* **PROMPT 1**
In the excretory products text, what value is given for GFR?
* **PROMPT 2**
Carry on the excretory products text from its final sentence.
━━━ TEXT EXCERPT
Next: use the interactive learning widgets to explore the nephron diagram, walk through the three steps of urine formation, and compare excretion modes across animal groups, or work through the 12+ NEET PYQs with full solutions. To time yourself, take the free 10-question mock test.
Frequently asked questions
How many questions come from Excretory Products in NEET 2027?
You can expect 1 to 2 questions from Excretory Products and Their Elimination in NEET 2027. The most reliable scoring areas are: the three modes of nitrogenous excretion with their typical animals, parts of the nephron and what each part does, the value of GFR (about 125 mL per minute), the counter-current mechanism in the Loop of Henle, and the effects of ADH and aldosterone.
What is the difference between ammonotelic, ureotelic and uricotelic animals?
Ammonotelic animals excrete ammonia. Ammonia is very toxic but very soluble, so animals that excrete it need lots of water. Examples: bony fish, aquatic amphibians (tadpoles). Ureotelic animals excrete urea. Urea is less toxic than ammonia and needs less water. Examples: mammals (including humans), adult amphibians, sharks. Uricotelic animals excrete uric acid as a near-solid paste. Uric acid is the least toxic and needs almost no water. Examples: reptiles (except a few), birds, insects, land snails.
━━━━━━
━━━ RECORD SET
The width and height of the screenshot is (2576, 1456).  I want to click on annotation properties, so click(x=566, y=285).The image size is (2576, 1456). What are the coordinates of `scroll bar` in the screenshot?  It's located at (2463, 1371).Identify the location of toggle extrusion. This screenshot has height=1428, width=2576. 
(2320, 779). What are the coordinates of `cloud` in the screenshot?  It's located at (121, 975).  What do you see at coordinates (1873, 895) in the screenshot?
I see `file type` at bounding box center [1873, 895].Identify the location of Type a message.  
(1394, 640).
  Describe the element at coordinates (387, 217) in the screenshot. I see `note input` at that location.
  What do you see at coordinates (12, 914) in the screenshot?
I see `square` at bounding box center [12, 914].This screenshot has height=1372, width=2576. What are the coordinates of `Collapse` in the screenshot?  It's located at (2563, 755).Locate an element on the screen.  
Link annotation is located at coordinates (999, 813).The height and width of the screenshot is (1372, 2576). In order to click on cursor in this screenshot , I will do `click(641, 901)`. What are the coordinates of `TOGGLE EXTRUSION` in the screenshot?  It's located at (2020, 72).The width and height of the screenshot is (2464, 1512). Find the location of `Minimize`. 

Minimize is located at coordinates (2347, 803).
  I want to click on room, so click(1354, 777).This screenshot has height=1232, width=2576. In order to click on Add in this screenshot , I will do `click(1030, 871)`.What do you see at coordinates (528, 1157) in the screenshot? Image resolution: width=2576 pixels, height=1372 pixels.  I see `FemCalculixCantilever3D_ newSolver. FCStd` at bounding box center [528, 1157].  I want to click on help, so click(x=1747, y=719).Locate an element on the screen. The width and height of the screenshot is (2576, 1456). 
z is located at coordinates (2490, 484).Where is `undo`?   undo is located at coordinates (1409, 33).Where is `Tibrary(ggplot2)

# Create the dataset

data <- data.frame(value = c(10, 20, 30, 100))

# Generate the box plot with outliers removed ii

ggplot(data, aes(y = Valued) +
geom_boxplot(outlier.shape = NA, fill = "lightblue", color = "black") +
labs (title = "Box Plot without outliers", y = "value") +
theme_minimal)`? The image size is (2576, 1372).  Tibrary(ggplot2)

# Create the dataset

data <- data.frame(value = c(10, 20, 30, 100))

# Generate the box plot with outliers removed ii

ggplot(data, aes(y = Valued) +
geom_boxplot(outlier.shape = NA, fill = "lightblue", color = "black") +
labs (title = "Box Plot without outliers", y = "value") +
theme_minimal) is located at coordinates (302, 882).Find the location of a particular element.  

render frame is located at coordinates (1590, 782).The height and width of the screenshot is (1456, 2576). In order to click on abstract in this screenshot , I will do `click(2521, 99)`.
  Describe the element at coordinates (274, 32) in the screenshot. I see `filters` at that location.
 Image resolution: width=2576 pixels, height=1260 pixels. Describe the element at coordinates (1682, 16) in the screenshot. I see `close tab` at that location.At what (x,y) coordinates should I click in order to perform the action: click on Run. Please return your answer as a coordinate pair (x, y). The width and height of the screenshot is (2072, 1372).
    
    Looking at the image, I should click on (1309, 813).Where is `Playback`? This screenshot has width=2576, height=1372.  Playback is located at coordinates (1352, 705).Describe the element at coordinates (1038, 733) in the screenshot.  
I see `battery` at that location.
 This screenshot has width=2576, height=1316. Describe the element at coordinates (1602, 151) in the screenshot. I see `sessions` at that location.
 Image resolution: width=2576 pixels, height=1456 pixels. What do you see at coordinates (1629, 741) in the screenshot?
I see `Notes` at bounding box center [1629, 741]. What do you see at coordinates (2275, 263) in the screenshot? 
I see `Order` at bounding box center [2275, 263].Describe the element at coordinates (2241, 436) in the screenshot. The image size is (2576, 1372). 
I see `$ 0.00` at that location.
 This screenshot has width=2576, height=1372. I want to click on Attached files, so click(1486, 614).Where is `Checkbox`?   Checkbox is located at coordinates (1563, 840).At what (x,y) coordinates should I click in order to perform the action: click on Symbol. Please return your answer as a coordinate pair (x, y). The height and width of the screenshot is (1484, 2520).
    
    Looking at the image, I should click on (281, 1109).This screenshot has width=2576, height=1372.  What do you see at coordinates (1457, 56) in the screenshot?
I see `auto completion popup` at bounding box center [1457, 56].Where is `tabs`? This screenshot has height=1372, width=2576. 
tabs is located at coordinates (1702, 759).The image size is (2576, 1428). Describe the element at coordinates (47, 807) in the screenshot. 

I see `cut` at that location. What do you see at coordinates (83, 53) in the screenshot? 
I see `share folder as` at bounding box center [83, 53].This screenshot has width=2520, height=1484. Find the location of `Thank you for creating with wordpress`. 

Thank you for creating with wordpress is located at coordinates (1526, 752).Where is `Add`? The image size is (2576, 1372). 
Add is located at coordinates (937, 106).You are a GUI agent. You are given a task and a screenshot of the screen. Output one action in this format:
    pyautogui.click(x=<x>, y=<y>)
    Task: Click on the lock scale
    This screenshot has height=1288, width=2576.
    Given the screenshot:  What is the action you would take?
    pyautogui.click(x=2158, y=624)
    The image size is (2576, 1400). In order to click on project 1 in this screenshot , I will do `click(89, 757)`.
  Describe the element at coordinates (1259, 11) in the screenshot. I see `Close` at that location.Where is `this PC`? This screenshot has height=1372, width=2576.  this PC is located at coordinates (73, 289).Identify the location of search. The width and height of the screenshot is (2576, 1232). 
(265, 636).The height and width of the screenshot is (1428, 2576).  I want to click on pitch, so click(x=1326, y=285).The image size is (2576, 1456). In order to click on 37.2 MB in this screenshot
━━━━━━
* **WRITTEN REPLY 1**
About 125 mL per minute.

* **WRITTEN REPLY 2**
What are the main parts of a nephron and what does each one do?
A nephron has six main parts in order. (1) Glomerulus: a tuft of capillaries where blood is filtered. (2) Bowman capsule: cup that catches the filtrate. (3) Proximal convoluted tubule (PCT): reabsorbs about 70 to 80 percent of water and most useful solutes (glucose, amino acids, Na+). (4) Loop of Henle: descends into the medulla then ascends, sets up the salt gradient via counter-current mechanism. (5) Distal convoluted tubule (DCT): fine reabsorption and tubular secretion of H+, K+ and ammonia. (6) Collecting duct: ADH-controlled final water reabsorption; concentrates the urine.
What is the counter-current mechanism?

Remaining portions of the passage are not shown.